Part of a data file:
---
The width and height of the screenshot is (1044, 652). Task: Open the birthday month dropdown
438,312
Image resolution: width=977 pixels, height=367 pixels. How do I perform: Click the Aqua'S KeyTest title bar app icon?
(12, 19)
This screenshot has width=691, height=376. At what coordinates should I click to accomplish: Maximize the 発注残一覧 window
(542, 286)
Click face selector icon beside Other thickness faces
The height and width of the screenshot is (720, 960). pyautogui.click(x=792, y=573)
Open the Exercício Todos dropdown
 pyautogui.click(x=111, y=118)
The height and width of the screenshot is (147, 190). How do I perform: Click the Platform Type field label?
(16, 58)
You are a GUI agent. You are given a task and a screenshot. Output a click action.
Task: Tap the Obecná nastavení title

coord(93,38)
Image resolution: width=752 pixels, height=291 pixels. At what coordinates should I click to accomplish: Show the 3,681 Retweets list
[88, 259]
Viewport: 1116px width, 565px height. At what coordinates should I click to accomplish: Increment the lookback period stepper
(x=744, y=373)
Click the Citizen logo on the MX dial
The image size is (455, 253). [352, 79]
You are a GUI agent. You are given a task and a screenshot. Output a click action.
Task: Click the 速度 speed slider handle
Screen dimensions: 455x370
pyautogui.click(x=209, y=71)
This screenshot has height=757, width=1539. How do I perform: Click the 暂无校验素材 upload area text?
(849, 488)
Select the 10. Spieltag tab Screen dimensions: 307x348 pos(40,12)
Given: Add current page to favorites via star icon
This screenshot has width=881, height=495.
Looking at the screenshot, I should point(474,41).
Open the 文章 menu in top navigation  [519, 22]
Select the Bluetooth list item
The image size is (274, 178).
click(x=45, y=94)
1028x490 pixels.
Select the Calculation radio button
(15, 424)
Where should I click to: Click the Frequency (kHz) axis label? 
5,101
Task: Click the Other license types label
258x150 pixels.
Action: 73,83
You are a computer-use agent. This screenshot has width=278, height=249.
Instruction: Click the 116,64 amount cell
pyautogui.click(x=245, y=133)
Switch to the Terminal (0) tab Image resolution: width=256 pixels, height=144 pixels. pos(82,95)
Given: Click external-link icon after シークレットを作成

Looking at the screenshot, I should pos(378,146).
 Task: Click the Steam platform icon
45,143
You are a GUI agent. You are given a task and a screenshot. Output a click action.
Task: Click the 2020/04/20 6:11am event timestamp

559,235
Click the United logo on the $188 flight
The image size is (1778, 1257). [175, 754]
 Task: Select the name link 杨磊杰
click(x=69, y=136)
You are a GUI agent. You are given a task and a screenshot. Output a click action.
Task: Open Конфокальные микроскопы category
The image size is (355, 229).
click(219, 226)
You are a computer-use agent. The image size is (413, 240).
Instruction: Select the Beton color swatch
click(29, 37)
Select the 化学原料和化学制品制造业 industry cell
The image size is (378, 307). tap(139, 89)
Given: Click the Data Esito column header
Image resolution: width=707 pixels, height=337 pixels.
---
§ **YOUR GOAL**
Please copy out the items again word for word, starting at the line that contains "Click face selector" and ending at the line that contains "Action: 73,83".

§ **RESULT**
Click face selector icon beside Other thickness faces
The height and width of the screenshot is (720, 960). pyautogui.click(x=792, y=573)
Open the Exercício Todos dropdown
 pyautogui.click(x=111, y=118)
The height and width of the screenshot is (147, 190). How do I perform: Click the Platform Type field label?
(16, 58)
You are a GUI agent. You are given a task and a screenshot. Output a click action.
Task: Tap the Obecná nastavení title

coord(93,38)
Image resolution: width=752 pixels, height=291 pixels. At what coordinates should I click to accomplish: Show the 3,681 Retweets list
[88, 259]
Viewport: 1116px width, 565px height. At what coordinates should I click to accomplish: Increment the lookback period stepper
(x=744, y=373)
Click the Citizen logo on the MX dial
The image size is (455, 253). [352, 79]
You are a GUI agent. You are given a task and a screenshot. Output a click action.
Task: Click the 速度 speed slider handle
Screen dimensions: 455x370
pyautogui.click(x=209, y=71)
This screenshot has height=757, width=1539. How do I perform: Click the 暂无校验素材 upload area text?
(849, 488)
Select the 10. Spieltag tab Screen dimensions: 307x348 pos(40,12)
Given: Add current page to favorites via star icon
This screenshot has width=881, height=495.
Looking at the screenshot, I should point(474,41).
Open the 文章 menu in top navigation  [519, 22]
Select the Bluetooth list item
The image size is (274, 178).
click(x=45, y=94)
1028x490 pixels.
Select the Calculation radio button
(15, 424)
Where should I click to: Click the Frequency (kHz) axis label? 
5,101
Task: Click the Other license types label
258x150 pixels.
Action: 73,83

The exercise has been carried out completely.